The Alan Parsons Project suena en la radio; una radio recubierta de harina a la que da pena mirar. Su música, acoplada y distorsionada, evidencia el paso despiadado del tiempo. Hace más de treinta años que la música acompaña mi rutinaria historia, una historia que transcurre prisionera entre sacos de harina y el calor infernal de un horno más viejo que las Murallas de Ávila.
Ahora, si pudieran escucharla, oirían la inconfundible armónica de Supertramp. Lástima que hayan desaparecido las armónicas como han desaparecido tantas y tantas cosas. Aunque si en esta vida he sacado algo en claro es que todo tiende a desaparecer. Eso sí, los únicos que nunca desaparecen son los hijos de puta; esos, incluso, están de moda. Son como las cucarachas que transitan durante el invierno al abrigo de este horno.
Como habrán intuido, soy un modesto panadero, nostálgico por naturaleza y algo mal hablado, que sobrevive escuchando música mientras ve como se consume su vida a fuego lento. Como decía mi abuelo, en paz descanse: los panaderos vendemos pan blando para poder comer pan duro.
Mi padre me enseñó este oficio, lo mismo que a él se lo había enseñado el suyo. En nuestra familia siempre fuimos panaderos. Siglos y siglos amasando pan y tragando harina.
Recuerdo cuando, de pequeños, mi hermano y yo descargábamos la leña que traía Jenaro en un carro tirado por dos mulas; especialmente aquel día en el que, entre los leños de encina, apareció un sapo enorme. Mi hermano Salva salió despavorido y estuvo varios días sin querer acercarse por la panadería. Salva se dejó los pelos largos y quiso hacerse músico para abandonar esta vida de clausura. El grupo que fundó: Pan Doctor, obtuvo cierto éxito.
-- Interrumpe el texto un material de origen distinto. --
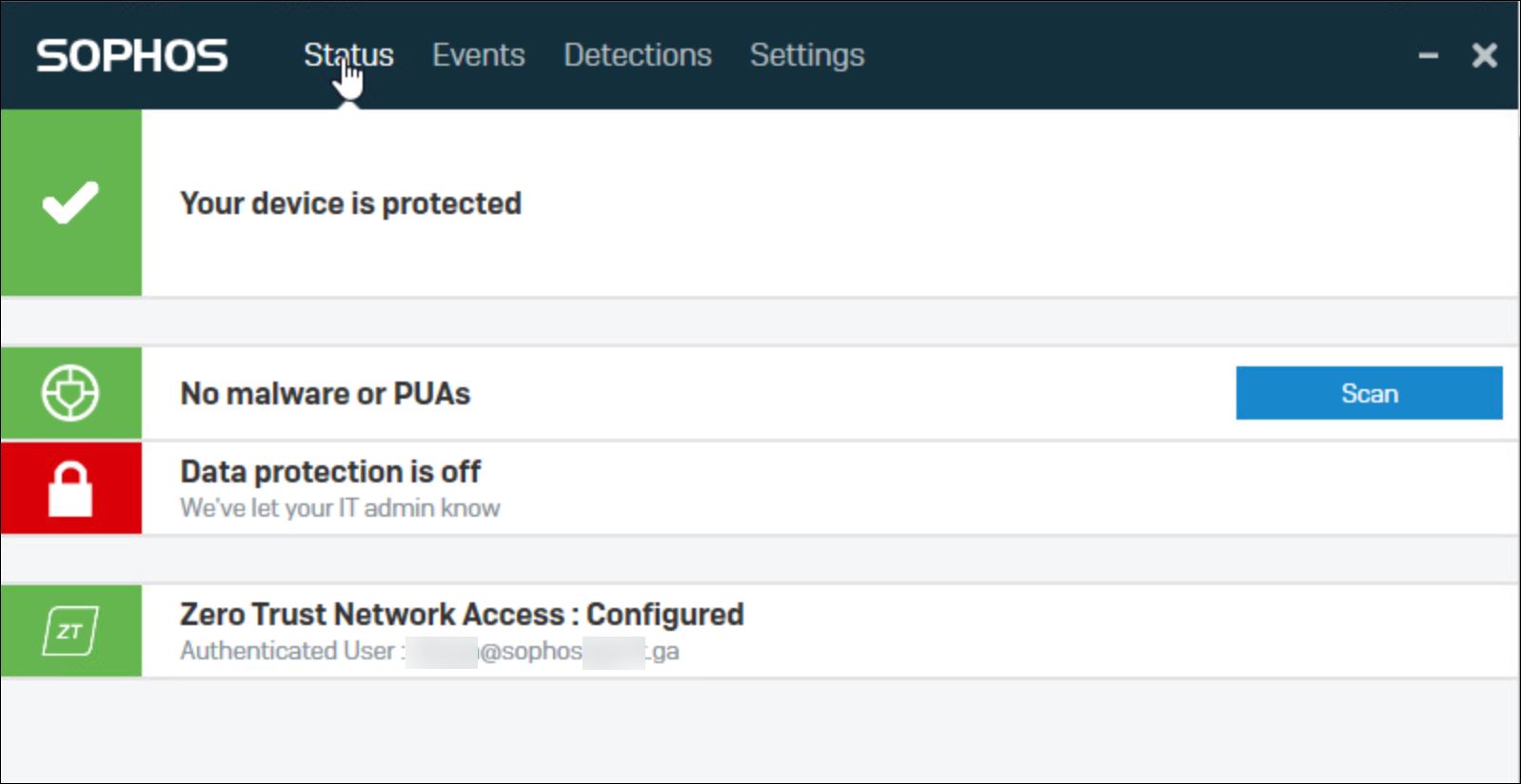Minimize the Sophos window

point(1428,55)
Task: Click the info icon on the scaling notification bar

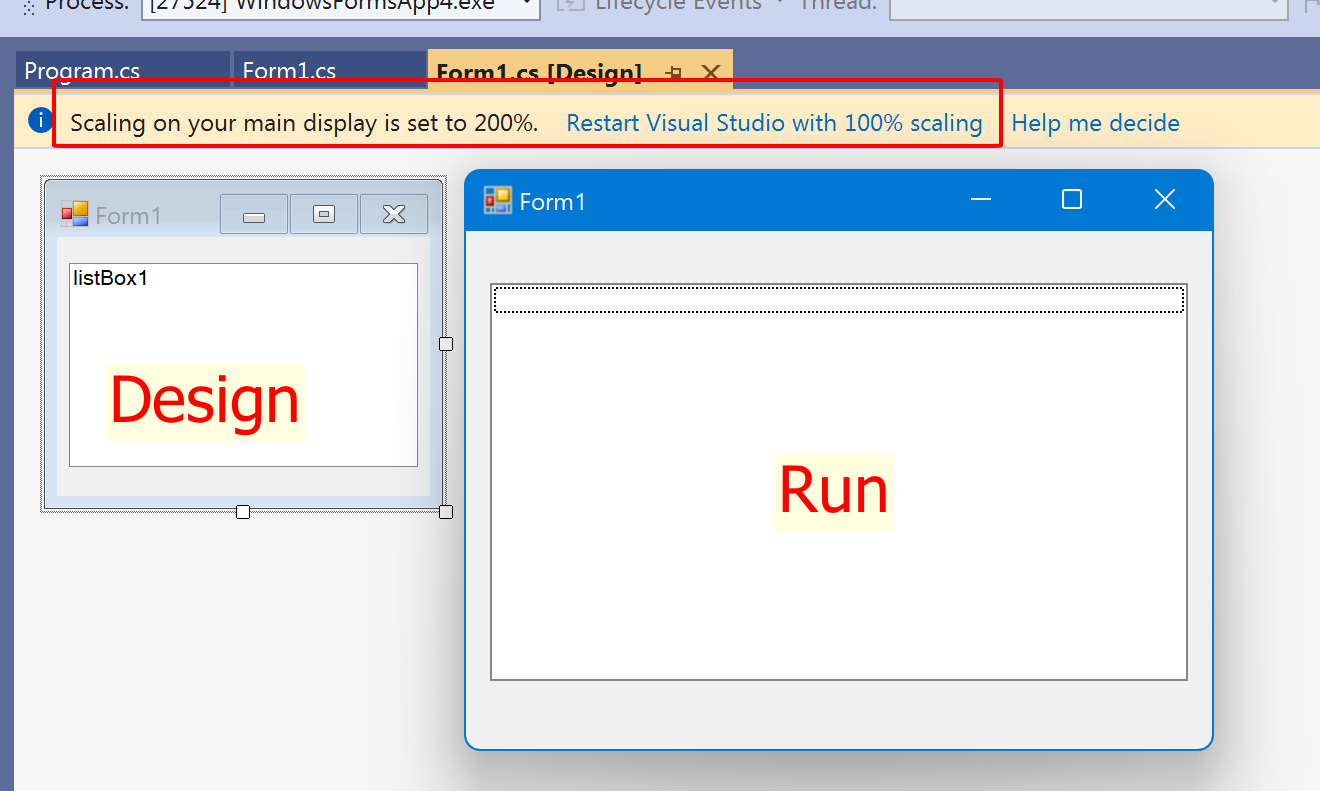Action: point(39,119)
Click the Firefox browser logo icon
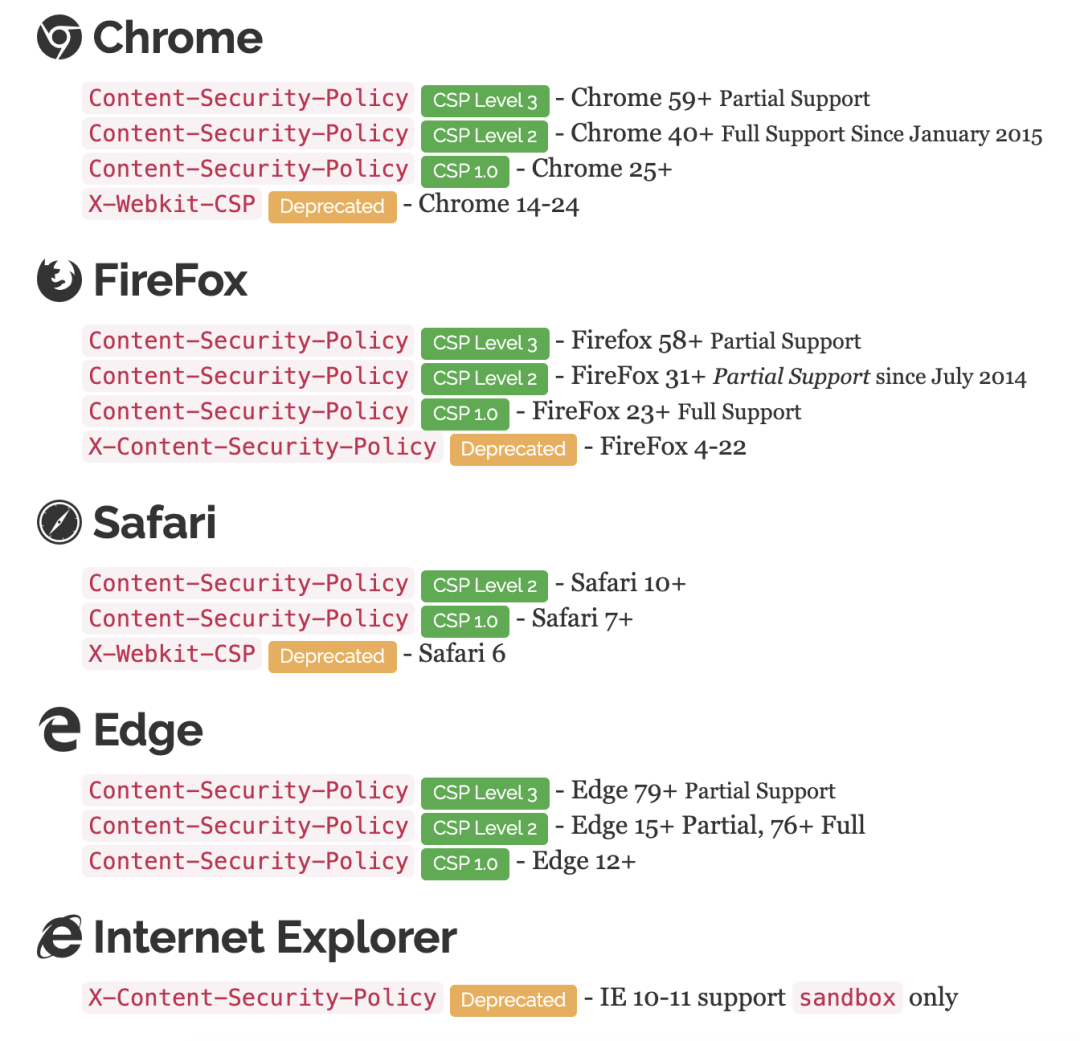Screen dimensions: 1080x1041 (59, 280)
Grabaron un primer disco y les salieron algunos conciertos por distintos lugares del país. Lástima que aquel trailer cargado de harina se empotrara contra su furgoneta. Mi hermano murió bajo toneladas de harina de la que tanto huía. Paradójicamente, el camión pertenecía a la cooperativa que, durante décadas, nos abastecía; incluso el chófer del camión, en multitud de ocasiones nos había traído los pedidos al negocio. Por ello, cuando se enteró de que el conductor de aquella camioneta de músicos, contra los que había embestido en un descuido, era mi hermano, sufrió un ataque de ansiedad del que, aún a día de hoy, no se ha recuperado.
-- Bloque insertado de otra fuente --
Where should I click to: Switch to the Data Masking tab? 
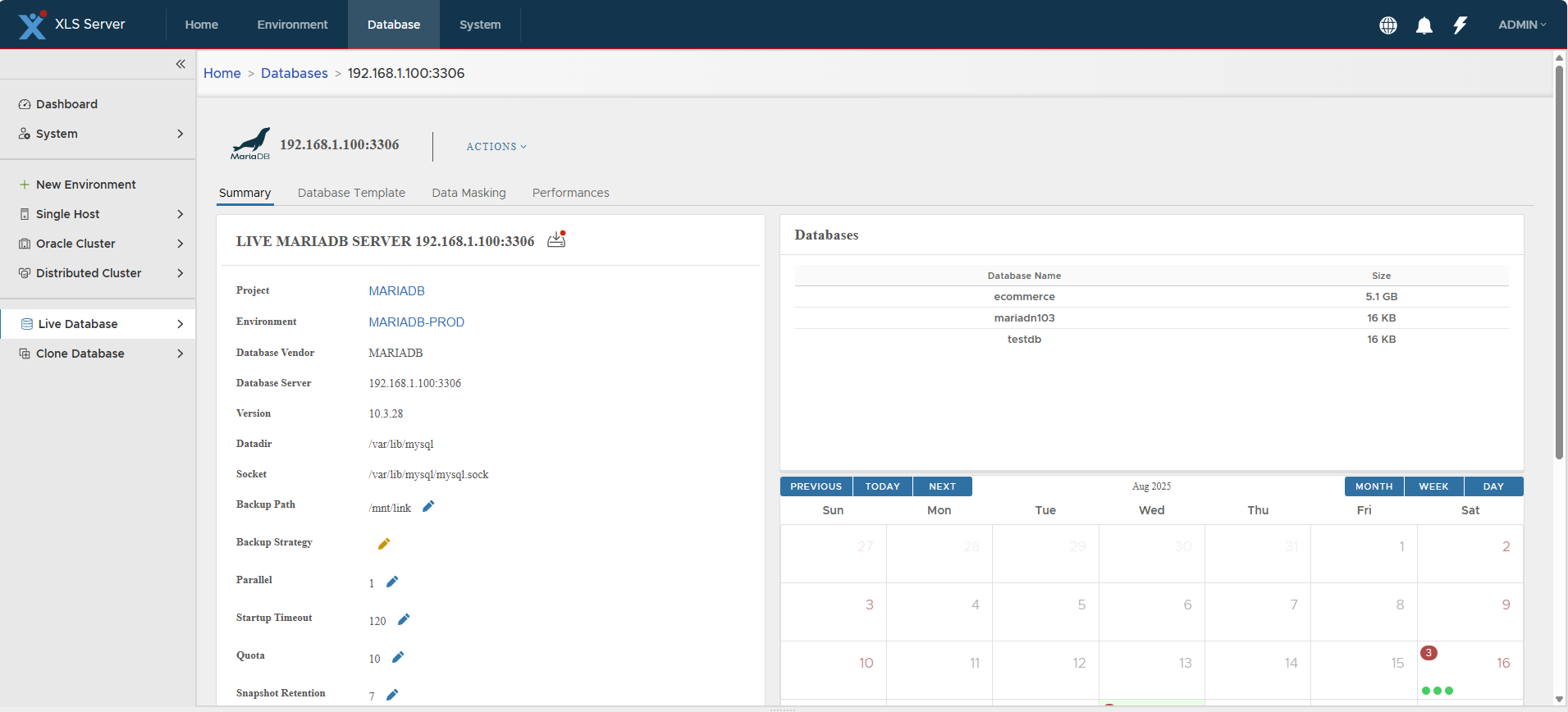tap(469, 193)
Pegado a la pared del obrador, y recubierto de una fina pátina de harina, aún luce el primer y único póster de la primera y a la postre última gira de Pan Doctor. En él, mi hermano Salva sonríe tocando la pala del horno, a modo de guitarra eléctrica, y sus dos compañeros, que curiosamente salieron ilesos del accidente, tocan sendos panes de tres kilos que amasamos a modo de guitarras para la ocasión.
El rock de panadería: “el rock más caliente de la historia” —como decía mi hermano—se enfrió demasiado pronto.
Yo aguanto aquí como aguantaron los de Numancia. Cada vez tengo menos negocio. Primero me atacaron con los precios y me dejaron sin recursos. Ahora me atacan desde la calidad y estoy sin medios para poder seguir el ritmo, el nivel, y la diversidad que impone el mercado. Así que tan sólo aspiro a resistir hasta no sé cuándo, escuchando esa vieja radio tan llena de harina como de historia.
Les confieso que el sobrepeso me está minando la salud como las termitas que se comían la artesa de mi abuelo. No tengo ni dinero, ni salud, ni familia, tan sólo amaso pan. Amaso pan mecánicamente, sin aspiraciones de ningún tipo. Amaso pan por obligación y por cobardía. Amaso pan en la celda que me ha configurado la vida. Aunque se asomen a este inhóspito obrador y me vean trabajando, no se engañen, en realidad sólo soy el fantasma de esta patética historia.